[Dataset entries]
------------------------------------------------

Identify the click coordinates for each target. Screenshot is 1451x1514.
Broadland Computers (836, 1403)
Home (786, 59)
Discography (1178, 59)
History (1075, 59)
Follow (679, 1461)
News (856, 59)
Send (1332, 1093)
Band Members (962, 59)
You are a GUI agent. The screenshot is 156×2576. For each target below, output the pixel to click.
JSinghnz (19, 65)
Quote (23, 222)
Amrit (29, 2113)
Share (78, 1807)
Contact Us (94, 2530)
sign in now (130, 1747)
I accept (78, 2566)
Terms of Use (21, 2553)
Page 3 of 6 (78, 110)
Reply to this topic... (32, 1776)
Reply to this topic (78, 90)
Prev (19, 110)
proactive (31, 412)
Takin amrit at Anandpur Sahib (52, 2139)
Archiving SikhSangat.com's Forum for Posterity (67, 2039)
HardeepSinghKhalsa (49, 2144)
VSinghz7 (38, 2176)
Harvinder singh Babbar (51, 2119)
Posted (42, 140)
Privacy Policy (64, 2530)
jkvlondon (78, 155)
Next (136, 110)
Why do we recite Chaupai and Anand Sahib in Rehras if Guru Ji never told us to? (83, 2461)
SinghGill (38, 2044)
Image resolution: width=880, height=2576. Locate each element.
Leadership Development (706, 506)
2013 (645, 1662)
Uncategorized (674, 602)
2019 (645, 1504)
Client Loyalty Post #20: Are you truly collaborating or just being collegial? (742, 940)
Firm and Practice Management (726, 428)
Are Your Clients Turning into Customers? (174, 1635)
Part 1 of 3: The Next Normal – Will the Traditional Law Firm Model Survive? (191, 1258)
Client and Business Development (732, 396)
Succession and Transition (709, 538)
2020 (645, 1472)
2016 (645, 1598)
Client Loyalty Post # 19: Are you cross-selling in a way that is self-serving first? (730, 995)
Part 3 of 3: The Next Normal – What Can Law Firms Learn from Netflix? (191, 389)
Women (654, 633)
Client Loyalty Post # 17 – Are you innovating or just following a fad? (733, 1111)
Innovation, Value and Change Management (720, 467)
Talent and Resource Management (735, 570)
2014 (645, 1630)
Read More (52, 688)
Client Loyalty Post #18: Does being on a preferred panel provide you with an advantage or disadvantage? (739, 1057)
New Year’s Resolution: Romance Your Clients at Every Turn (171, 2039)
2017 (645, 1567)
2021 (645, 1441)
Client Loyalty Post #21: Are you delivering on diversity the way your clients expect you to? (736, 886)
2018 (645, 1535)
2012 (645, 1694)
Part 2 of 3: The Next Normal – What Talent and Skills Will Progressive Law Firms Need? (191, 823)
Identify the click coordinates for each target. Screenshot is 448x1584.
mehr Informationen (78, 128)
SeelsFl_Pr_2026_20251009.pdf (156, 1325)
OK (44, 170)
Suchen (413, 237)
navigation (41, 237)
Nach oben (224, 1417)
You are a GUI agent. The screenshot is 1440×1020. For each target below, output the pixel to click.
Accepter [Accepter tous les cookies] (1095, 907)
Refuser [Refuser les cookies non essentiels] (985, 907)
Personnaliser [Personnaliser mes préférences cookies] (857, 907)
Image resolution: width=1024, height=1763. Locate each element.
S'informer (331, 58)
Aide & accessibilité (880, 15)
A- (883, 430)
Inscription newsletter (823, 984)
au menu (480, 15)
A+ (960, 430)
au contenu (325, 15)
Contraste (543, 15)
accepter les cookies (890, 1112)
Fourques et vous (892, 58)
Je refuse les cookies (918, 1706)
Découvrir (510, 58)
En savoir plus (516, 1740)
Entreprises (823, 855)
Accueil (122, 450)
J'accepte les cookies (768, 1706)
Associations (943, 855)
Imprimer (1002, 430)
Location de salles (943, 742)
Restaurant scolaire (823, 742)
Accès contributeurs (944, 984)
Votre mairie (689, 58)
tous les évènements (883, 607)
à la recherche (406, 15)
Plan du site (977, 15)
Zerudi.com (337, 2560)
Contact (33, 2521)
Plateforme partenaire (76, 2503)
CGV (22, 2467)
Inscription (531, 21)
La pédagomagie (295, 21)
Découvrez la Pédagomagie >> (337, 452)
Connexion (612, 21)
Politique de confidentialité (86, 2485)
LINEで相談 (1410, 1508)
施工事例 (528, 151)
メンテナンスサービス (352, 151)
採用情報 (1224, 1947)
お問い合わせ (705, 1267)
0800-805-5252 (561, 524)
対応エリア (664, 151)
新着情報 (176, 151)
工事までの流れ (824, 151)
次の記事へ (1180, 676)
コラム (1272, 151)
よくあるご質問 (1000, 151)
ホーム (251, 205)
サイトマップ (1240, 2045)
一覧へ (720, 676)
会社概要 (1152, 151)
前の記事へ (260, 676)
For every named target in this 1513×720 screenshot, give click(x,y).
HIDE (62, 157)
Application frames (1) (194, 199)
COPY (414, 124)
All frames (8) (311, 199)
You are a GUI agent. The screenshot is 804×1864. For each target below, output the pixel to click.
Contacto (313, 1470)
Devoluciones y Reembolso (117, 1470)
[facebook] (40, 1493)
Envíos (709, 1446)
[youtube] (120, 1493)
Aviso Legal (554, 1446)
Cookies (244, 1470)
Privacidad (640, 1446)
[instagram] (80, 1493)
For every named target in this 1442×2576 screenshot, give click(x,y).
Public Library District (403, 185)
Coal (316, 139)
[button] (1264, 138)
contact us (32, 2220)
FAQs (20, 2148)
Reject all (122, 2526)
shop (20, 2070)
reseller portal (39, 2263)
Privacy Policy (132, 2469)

------------------------------------------------

→ Required task: Rename "Discography" to "Albums" throughout the records and leave every other line as it is.

→ Solution for this problem:
Identify the click coordinates for each target. Screenshot is 1451x1514.
Broadland Computers (836, 1403)
Home (786, 59)
Albums (1178, 59)
History (1075, 59)
Follow (679, 1461)
News (856, 59)
Send (1332, 1093)
Band Members (962, 59)
You are a GUI agent. The screenshot is 156×2576. For each target below, output the pixel to click.
JSinghnz (19, 65)
Quote (23, 222)
Amrit (29, 2113)
Share (78, 1807)
Contact Us (94, 2530)
sign in now (130, 1747)
I accept (78, 2566)
Terms of Use (21, 2553)
Page 3 of 6 (78, 110)
Reply to this topic... (32, 1776)
Reply to this topic (78, 90)
Prev (19, 110)
proactive (31, 412)
Takin amrit at Anandpur Sahib (52, 2139)
Archiving SikhSangat.com's Forum for Posterity (67, 2039)
HardeepSinghKhalsa (49, 2144)
VSinghz7 (38, 2176)
Harvinder singh Babbar (51, 2119)
Posted (42, 140)
Privacy Policy (64, 2530)
jkvlondon (78, 155)
Next (136, 110)
Why do we recite Chaupai and Anand Sahib in Rehras if Guru Ji never told us to? (83, 2461)
SinghGill (38, 2044)
Image resolution: width=880, height=2576. Locate each element.
Leadership Development (706, 506)
2013 (645, 1662)
Uncategorized (674, 602)
2019 (645, 1504)
Client Loyalty Post #20: Are you truly collaborating or just being collegial? (742, 940)
Firm and Practice Management (726, 428)
Are Your Clients Turning into Customers? (174, 1635)
Part 1 of 3: The Next Normal – Will the Traditional Law Firm Model Survive? (191, 1258)
Client and Business Development (732, 396)
Succession and Transition (709, 538)
2020 (645, 1472)
2016 (645, 1598)
Client Loyalty Post # 19: Are you cross-selling in a way that is self-serving first? (730, 995)
Part 3 of 3: The Next Normal – What Can Law Firms Learn from Netflix? (191, 389)
Women (654, 633)
Client Loyalty Post # 17 – Are you innovating or just following a fad? (733, 1111)
Innovation, Value and Change Management (720, 467)
Talent and Resource Management (735, 570)
2014 (645, 1630)
Read More (52, 688)
Client Loyalty Post #18: Does being on a preferred panel provide you with an advantage or disadvantage? (739, 1057)
New Year’s Resolution: Romance Your Clients at Every Turn (171, 2039)
2017 (645, 1567)
2021 (645, 1441)
Client Loyalty Post #21: Are you delivering on diversity the way your clients expect you to? (736, 886)
2018 (645, 1535)
2012 (645, 1694)
Part 2 of 3: The Next Normal – What Talent and Skills Will Progressive Law Firms Need? (191, 823)
Identify the click coordinates for each target. Screenshot is 448x1584.
mehr Informationen (78, 128)
SeelsFl_Pr_2026_20251009.pdf (156, 1325)
OK (44, 170)
Suchen (413, 237)
navigation (41, 237)
Nach oben (224, 1417)
You are a GUI agent. The screenshot is 1440×1020. For each target below, output the pixel to click.
Accepter [Accepter tous les cookies] (1095, 907)
Refuser [Refuser les cookies non essentiels] (985, 907)
Personnaliser [Personnaliser mes préférences cookies] (857, 907)
Image resolution: width=1024, height=1763. Locate each element.
S'informer (331, 58)
Aide & accessibilité (880, 15)
A- (883, 430)
Inscription newsletter (823, 984)
au menu (480, 15)
A+ (960, 430)
au contenu (325, 15)
Contraste (543, 15)
accepter les cookies (890, 1112)
Fourques et vous (892, 58)
Je refuse les cookies (918, 1706)
Découvrir (510, 58)
En savoir plus (516, 1740)
Entreprises (823, 855)
Accueil (122, 450)
J'accepte les cookies (768, 1706)
Associations (943, 855)
Imprimer (1002, 430)
Location de salles (943, 742)
Restaurant scolaire (823, 742)
Accès contributeurs (944, 984)
Votre mairie (689, 58)
tous les évènements (883, 607)
à la recherche (406, 15)
Plan du site (977, 15)
Zerudi.com (337, 2560)
Contact (33, 2521)
Plateforme partenaire (76, 2503)
CGV (22, 2467)
Inscription (531, 21)
La pédagomagie (295, 21)
Découvrez la Pédagomagie >> (337, 452)
Connexion (612, 21)
Politique de confidentialité (86, 2485)
LINEで相談 (1410, 1508)
施工事例 (528, 151)
メンテナンスサービス (352, 151)
採用情報 (1224, 1947)
お問い合わせ (705, 1267)
0800-805-5252 (561, 524)
対応エリア (664, 151)
新着情報 (176, 151)
工事までの流れ (824, 151)
次の記事へ (1180, 676)
コラム (1272, 151)
よくあるご質問 (1000, 151)
ホーム (251, 205)
サイトマップ (1240, 2045)
一覧へ (720, 676)
会社概要 (1152, 151)
前の記事へ (260, 676)
For every named target in this 1513×720 screenshot, give click(x,y).
HIDE (62, 157)
Application frames (1) (194, 199)
COPY (414, 124)
All frames (8) (311, 199)
You are a GUI agent. The screenshot is 804×1864. For each target below, output the pixel to click.
Contacto (313, 1470)
Devoluciones y Reembolso (117, 1470)
[facebook] (40, 1493)
Envíos (709, 1446)
[youtube] (120, 1493)
Aviso Legal (554, 1446)
Cookies (244, 1470)
Privacidad (640, 1446)
[instagram] (80, 1493)
For every named target in this 1442×2576 screenshot, give click(x,y).
Public Library District (403, 185)
Coal (316, 139)
[button] (1264, 138)
contact us (32, 2220)
FAQs (20, 2148)
Reject all (122, 2526)
shop (20, 2070)
reseller portal (39, 2263)
Privacy Policy (132, 2469)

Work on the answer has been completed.